While I stood by my dad’s lifeless body, I was engulfed by this sense of peace which made me smile at him. Dada, as we affectionately call him was a christian who faithfully served the Lord. And that was a comfort to my heart . A comfort that gives me joy, knowing he is with the Lord.
This momentary joyful experience however didn’t take away the pain of death we experienced as a family. Death is a reality of life, as natural as birth is. Once we are born, we will die. “A time to be born, and a time to die…”(Ecclesiastes 3:2).
Now when someone dies we grieve and it is appropraite because the Bible tells us “…we should weep with them that weep”. (Rom12:12). But as we mourn our loved ones, God doesn’t leave us on our own in inconsolable sorrow.
For the believer, the Bible and our faith regulates how we must mourn the dead. From the text quoted above, we find this phrase “sorrow not, even as others which have no hope”, a phrase I believe teaches us a lot as we mourn our loved ones.
1: Sorrow With Hope
When Paul says “sorrow not, even as others which have no hope”, I believe he teaches a very crucial lesson. Our sorrow and mourning shouldn’t be characterised by despondency and hopelessness. For the believer, death is a departure from this fallen world and body into a far glorious place in eternity removed from the sorrows and pains of this world.
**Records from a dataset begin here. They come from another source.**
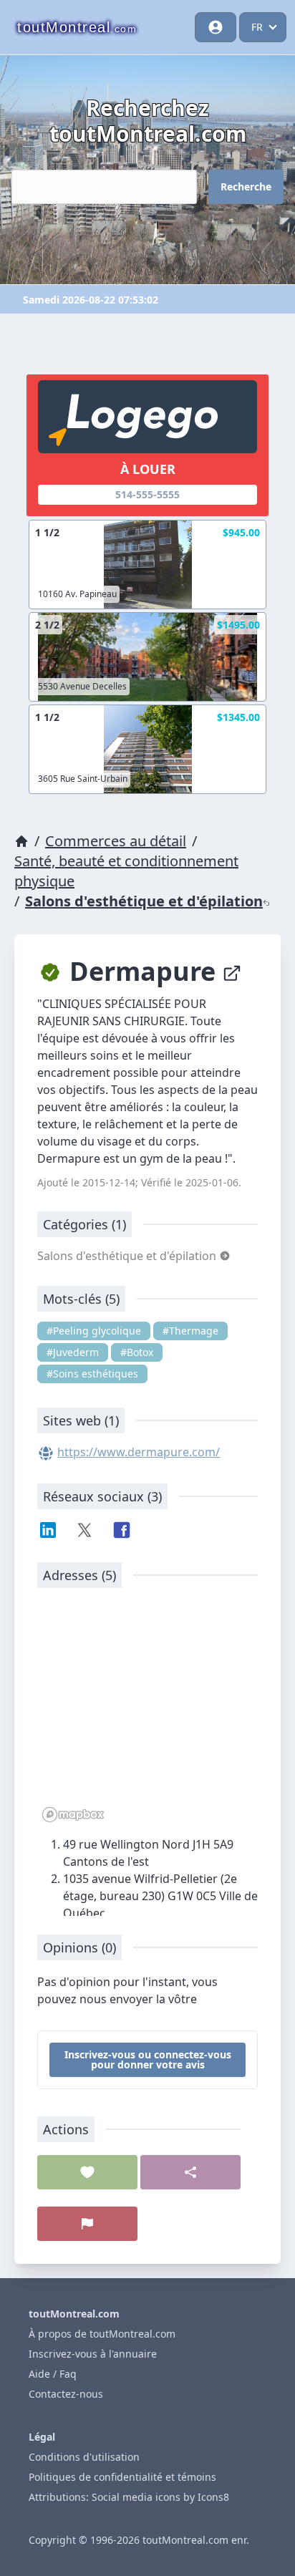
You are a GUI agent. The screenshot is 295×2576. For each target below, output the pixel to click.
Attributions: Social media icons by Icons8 (129, 2497)
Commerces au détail (115, 841)
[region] (147, 1712)
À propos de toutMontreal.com (102, 2333)
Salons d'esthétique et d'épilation (144, 901)
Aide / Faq (53, 2374)
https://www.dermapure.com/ (138, 1452)
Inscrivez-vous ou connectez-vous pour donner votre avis (147, 2059)
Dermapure (142, 971)
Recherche (246, 186)
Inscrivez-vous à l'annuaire (93, 2353)
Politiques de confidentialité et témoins (122, 2477)
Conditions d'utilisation (84, 2457)
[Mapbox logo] (73, 1814)
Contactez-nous (66, 2394)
As painful as death is, it is also transition from this life into the presence of God. Psalms 116:15 tells us “Precious in the sight of the LORD is the death of his saints”. Here is a truth so marvellous to ponder over despite the difficulty of the passing of loved ones. In death, God receives His children immediately into His presence of bliss where they will rest from their labour. Our hope is beyond this life. Even in death, we have hopes of an eternal life.
2: Sorrow Without Hope
Because Paul says “sorrow not, even as others which have no hope”, it is clear there are those who sorrow without hope. To these people, death ends it all. There is no hope for an after life. But that is not what the Bible teaches. There is life after death and the Bible’s teaching is explicit on that. For those who don’t believe in Christ, when they die, according to the Bible, they are carried to hell.
Death as stated earlier, is a reality we will all face. The death of another human being simply tells us one day we will all die. But death doesn’t end it all. Death ushers the soul into eternity, either eternal life or eternal damnation. “It is appointed unto men once to die, but after this the judgment”(Hebrews 9:27).
These two forms of sorrow have two different implications. Those who mourn the dead with hope are those who have a hope of eternal life. However, those who think death ends it all must be ready for the reality of eternal damnation separated from God.
3: Ressurection of The Dead
In the text, Paul again teaches a very important lesson with regards to death: “The Resurrection”. He said “if we believe that Jesus died and rose again, even so them also which sleep in Jesus will God bring with him”. In these words is the gospel; the death and resurrection of Christ. If we believe in the death and resurrection of Christ, then in a similar fashion one day there will be a resurrection of all the dead. We will once again see our love ones who have died in the Lord.
Christ died for sinners and if you believe in Him, then your eternal life is guaranteed. If you don’t, the opposite is true. Your eternity separated from the glory of God is also guaranteed. Faith in Christ has a correlation to our eternal destination.
To all whose relatives have died in the Lord, if you are a believer, be encouraged. Don’t let sadness over shadow the joy that your loved one is in a better place and one day, you will be reunited.